Um dos principais problemas nos hospitais é que as unidades de terapia intensiva (UTIs) estão sobrecarregadas. Alguns pacientes são forçados a ficar nos centros cirúrgicos porque não há espaço na UTI. Ventiladores e purificadores de oxigênio frequentemente param de funcionar por causa da sobrecarga. Recentemente, dois pacientes morreram porque o purificador de oxigênio parou de funcionar direito.   

O hospital foi atingido três vezes por bombardeios. O incidente mais grave foi no meio de julho, quando o hospital foi forçado a fechar por cerca de dez dias. A maioria dos setores foi afetada e nós trabalhamos muito para reparar tudo o que pudéssemos. No dia 3 e depois no dia 6 de agosto, bombardeios próximos ao hospital prejudicaram novamente as instalações. O hospital está funcionando no momento, mas só é possível atender os casos mais urgentes.  

As pessoas estão com medo de procurar os hospitais. Elas os veem como potenciais alvos. Agora, elas só vêm até nós se é um caso de emergência absoluta.

As equipes médicas estão sofrendo no leste de Aleppo. Com a grande quantidade de pacientes, cada médico tem uma carga que trabalha de dois profissionais. Eles atendem muitos feridos a cada dia. Além disso, como o resto das pessoas os funcionários de saúde têm dificuldades provocadas pela falta de alimentos, combustível e várias outros itens básicos.

Os poucos hospitais que sobraram na cidade são essenciais para que as pessoas sobrevivam.

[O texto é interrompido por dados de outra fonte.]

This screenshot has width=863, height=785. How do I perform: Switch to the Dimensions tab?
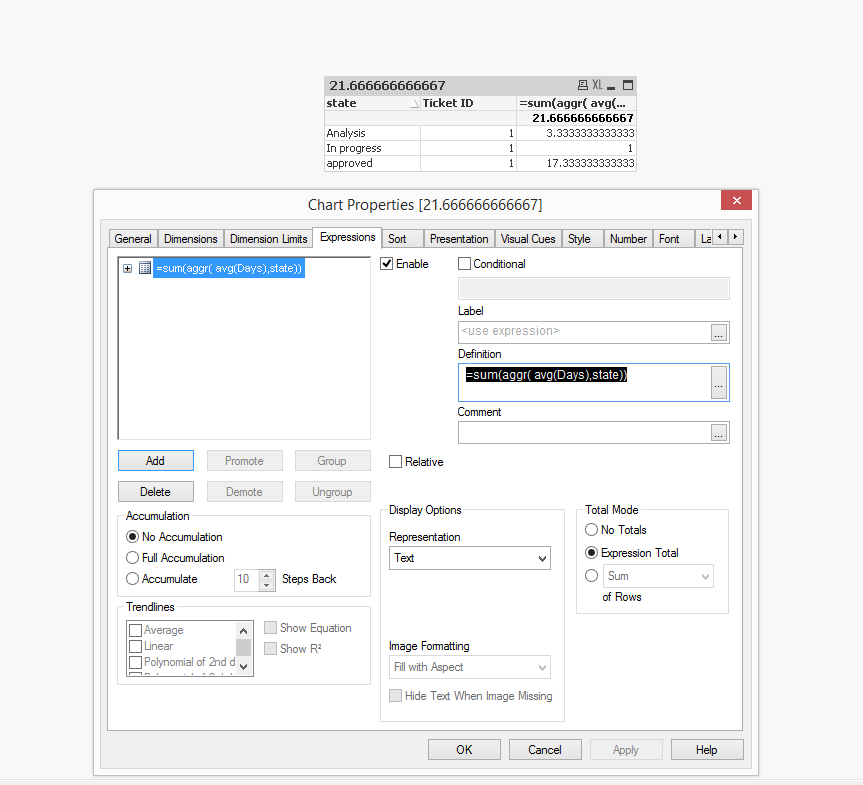pos(190,239)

Sem eles, o resultado seria uma morte lenta. Esperamos de verdade poder ver uma rota segura que permita que equipes médicas retornem à cidade e que alimentos e suprimentos médicos sejam entregues na região.”

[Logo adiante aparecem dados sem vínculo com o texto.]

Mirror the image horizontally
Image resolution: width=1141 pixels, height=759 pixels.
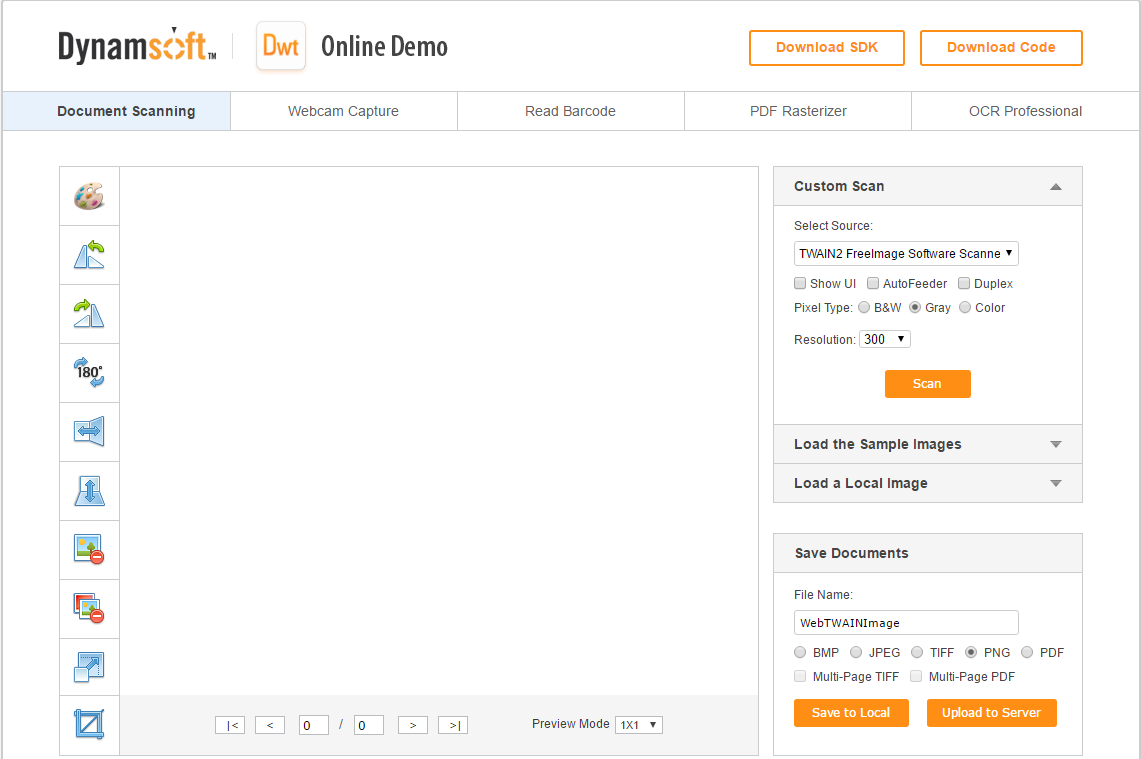[x=89, y=432]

O dr. Hussein é coordenador de um hospital apoiado por MSF no leste de Aleppo, onde também trabalha como pediatra. Ele saiu de Aleppo para celebrar o Eid Al Fitr (celebração muçulmana que marca o fim do jejum do Ramadã) fora da cidade, mas não consegue voltar desde que a última estrada que levava ao leste de Aleppo foi bloqueada, em julho. Ele espera poder voltar ao hospital o mais rápido possível para poder continuar oferecendo cuidados e atendimento.